Misericordia
quiero, y no sacrificios – Mt 9,13 – dice el Señor. Y, precisamente, de eso se
trata. Ahora, es verdad y necesario que primero está nuestro encuentro y
contacto con Dios, para luego tener la fortaleza y la compasión de ser
misericordiosos.
La realidad es que
nos cuesta ser compasivos. En realidad lo somos porque en nuestros corazones
está plantada la semilla del amor misericordioso y compasivo. Recordemos que
hemos sido creados a imagen y semejanza de Dios. Por tanto, algo de Él
tendremos, y lo característico de Dios es el Amor y la Misericordia. Dios,
nuestro Padre, es infinitamente misericordioso y compasivo.
Sin embargo,
nuestro corazón contiene también cizaña – malas hierbas – causadas por el
pecado, y eso nos inclina al mal. Somos egoístas, vengativos, y ambiciosos. Y
nos cuesta mucho dar y darnos. Siempre buscamos recompensas y recibir algo a
cambio que recompense nuestro esfuerzo y el darnos. Y eso nos lleva a poner
límites a nuestras acciones. Es evidente que necesitamos la oración, el
contacto con el Señor, nuestro Dios, para, como Jesús, el Hijo de Dios, actuar
como Él nos ha enseñado con su Vida y Palabra.

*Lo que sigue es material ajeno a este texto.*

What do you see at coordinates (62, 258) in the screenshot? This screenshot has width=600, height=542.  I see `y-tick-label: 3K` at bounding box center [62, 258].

Nuestros corazones deben ser dados a la misericordia y compasión como la de aquel samaritano. Dispuestos a darnos gratuitamente por hacer el bien, por importarnos lo que otros sufren y por ayudar en lo posible al necesitado. Pero, ¡cuidado!, como dijo Pablo, cuidado con aquellos que astutamente buscan vivir de las apariencias y engaños (Tesalonicenses 3, 10-11).